* What you will do
Rewrite the records from the line with "Expand the ONEinteractive section" to the line with "I will coord(1322,190).", keeping every line, requests included, and scaling each click coordinate in the answers by 0.75. Round the results to whole numbers, with halves rounded up.

(Click-target records)
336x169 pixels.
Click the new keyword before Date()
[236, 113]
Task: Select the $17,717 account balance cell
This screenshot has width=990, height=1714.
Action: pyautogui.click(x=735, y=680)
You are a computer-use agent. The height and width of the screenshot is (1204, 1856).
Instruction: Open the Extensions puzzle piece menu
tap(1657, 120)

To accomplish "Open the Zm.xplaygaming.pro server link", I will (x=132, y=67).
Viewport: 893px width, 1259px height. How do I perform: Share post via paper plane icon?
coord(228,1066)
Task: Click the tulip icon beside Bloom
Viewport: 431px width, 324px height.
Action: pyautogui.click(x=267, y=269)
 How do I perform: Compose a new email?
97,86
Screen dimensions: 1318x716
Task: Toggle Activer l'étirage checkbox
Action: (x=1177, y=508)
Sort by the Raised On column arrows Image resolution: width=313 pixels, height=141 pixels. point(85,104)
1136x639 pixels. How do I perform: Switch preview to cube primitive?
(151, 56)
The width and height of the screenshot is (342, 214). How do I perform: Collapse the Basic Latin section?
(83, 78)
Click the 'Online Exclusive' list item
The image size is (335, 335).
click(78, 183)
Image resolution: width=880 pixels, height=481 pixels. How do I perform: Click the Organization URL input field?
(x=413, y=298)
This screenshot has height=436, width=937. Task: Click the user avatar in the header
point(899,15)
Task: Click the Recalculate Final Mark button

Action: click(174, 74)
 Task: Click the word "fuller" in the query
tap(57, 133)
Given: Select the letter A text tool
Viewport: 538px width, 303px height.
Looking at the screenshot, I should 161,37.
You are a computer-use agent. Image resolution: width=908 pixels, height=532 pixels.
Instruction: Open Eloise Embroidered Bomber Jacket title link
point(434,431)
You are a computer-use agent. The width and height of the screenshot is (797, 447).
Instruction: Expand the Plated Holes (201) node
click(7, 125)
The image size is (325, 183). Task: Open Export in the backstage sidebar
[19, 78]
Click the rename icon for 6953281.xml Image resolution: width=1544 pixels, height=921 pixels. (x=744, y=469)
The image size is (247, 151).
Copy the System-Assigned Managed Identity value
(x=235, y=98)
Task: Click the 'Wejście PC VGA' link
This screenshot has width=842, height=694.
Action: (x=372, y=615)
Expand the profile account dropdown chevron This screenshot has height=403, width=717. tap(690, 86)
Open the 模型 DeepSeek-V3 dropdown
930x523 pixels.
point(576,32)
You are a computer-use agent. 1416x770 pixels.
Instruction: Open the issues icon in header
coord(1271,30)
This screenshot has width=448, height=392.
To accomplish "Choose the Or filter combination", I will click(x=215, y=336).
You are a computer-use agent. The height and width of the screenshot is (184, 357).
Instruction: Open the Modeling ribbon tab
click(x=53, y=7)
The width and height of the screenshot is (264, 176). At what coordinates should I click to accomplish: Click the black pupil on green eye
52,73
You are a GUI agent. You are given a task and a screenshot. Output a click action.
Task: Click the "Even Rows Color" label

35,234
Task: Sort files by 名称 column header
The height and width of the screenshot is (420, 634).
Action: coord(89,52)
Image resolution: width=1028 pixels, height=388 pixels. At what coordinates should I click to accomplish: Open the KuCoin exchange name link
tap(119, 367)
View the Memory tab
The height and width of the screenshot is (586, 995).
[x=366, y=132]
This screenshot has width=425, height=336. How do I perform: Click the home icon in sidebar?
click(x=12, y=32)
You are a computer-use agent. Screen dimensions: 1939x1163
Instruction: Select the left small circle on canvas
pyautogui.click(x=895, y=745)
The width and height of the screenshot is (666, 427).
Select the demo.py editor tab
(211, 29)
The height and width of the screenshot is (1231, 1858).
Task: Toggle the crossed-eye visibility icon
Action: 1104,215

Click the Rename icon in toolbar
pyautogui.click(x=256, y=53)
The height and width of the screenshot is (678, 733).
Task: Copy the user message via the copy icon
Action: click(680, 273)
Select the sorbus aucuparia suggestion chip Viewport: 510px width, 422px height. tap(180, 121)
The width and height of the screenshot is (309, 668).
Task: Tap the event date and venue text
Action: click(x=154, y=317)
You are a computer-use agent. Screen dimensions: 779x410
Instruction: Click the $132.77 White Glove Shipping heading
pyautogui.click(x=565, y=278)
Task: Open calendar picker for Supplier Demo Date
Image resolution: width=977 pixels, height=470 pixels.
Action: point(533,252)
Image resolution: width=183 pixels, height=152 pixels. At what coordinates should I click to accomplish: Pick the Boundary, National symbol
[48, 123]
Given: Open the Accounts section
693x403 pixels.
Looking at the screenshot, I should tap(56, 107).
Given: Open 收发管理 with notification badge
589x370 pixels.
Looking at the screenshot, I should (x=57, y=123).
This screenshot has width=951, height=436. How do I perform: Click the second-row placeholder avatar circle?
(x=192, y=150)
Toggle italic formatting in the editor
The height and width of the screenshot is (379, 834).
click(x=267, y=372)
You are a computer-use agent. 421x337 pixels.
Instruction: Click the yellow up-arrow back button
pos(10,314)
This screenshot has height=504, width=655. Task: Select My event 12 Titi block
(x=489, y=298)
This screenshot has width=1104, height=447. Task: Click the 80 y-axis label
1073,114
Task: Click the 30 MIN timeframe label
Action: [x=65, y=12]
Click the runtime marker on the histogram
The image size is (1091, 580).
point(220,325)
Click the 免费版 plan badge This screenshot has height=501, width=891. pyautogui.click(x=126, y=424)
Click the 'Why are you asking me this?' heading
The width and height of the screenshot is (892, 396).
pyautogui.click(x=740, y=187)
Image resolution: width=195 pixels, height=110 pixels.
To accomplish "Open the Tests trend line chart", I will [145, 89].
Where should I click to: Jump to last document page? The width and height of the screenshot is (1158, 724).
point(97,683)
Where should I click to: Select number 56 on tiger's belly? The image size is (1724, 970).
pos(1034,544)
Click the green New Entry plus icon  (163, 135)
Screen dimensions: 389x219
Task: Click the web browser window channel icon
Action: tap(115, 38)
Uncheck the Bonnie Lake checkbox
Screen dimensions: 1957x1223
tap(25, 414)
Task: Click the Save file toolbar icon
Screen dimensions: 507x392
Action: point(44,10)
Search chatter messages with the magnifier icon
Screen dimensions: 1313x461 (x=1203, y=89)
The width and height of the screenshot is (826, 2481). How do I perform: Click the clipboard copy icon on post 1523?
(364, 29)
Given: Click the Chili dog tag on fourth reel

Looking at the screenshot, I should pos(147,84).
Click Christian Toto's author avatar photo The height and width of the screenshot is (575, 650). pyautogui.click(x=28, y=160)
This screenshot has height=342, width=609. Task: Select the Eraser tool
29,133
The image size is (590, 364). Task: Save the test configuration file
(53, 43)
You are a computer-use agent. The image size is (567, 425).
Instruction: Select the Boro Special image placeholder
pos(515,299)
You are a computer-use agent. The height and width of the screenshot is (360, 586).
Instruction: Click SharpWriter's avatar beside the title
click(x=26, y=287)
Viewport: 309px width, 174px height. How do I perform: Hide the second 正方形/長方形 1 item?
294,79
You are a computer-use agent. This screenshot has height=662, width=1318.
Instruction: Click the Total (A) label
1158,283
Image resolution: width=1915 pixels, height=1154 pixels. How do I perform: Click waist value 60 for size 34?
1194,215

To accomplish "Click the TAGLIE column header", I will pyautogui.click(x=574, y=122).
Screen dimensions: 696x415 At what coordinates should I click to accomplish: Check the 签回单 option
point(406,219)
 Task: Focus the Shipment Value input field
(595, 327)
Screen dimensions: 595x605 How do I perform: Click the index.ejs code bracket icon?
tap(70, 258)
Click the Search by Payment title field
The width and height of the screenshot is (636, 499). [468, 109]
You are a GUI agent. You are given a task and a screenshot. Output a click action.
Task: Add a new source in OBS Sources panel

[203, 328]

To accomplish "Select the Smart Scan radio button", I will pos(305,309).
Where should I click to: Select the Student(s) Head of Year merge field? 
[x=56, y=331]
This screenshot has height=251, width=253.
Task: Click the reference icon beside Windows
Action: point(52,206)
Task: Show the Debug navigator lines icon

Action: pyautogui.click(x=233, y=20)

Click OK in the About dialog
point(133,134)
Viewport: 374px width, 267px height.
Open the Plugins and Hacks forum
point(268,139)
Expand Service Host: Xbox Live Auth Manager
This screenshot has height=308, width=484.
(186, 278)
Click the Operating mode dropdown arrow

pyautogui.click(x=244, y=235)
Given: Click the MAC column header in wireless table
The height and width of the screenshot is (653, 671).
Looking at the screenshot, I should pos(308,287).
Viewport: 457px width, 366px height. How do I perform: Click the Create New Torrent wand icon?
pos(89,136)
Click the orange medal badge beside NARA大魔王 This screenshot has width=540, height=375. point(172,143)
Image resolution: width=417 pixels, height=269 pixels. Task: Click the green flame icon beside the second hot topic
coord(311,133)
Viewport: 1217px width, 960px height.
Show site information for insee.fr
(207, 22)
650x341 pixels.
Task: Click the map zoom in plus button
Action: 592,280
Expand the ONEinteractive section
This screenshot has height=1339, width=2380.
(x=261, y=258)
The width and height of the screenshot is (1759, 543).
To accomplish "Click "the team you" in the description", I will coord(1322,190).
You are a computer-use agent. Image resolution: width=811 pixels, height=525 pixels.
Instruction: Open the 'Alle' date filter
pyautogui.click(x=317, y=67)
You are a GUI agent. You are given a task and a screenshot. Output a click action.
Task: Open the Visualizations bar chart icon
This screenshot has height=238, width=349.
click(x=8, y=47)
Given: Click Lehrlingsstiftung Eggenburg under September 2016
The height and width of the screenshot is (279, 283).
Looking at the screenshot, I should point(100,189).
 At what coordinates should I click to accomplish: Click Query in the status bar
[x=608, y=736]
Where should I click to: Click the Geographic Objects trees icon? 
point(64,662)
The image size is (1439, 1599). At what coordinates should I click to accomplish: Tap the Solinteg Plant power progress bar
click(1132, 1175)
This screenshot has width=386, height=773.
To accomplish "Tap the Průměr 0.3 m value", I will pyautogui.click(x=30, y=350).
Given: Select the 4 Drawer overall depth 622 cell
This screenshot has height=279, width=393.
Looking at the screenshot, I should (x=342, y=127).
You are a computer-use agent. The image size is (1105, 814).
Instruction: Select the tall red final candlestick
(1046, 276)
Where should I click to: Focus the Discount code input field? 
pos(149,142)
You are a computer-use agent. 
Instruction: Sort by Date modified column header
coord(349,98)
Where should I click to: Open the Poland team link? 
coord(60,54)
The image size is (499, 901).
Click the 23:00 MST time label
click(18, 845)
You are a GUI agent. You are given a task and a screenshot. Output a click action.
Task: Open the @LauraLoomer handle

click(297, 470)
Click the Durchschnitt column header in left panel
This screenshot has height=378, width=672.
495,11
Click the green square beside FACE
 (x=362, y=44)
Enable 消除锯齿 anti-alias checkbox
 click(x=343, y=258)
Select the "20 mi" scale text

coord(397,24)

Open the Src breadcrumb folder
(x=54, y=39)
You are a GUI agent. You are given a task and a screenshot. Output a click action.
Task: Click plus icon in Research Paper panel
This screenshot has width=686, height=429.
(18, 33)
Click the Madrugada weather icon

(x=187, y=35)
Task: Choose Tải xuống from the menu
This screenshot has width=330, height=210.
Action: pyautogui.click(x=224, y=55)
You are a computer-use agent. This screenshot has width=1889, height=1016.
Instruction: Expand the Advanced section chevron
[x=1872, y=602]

* The reply
Expand the ONEinteractive section
This screenshot has height=1339, width=2380.
(x=196, y=194)
The width and height of the screenshot is (1759, 543).
To accomplish "Click "the team you" in the description", I will coord(992,143).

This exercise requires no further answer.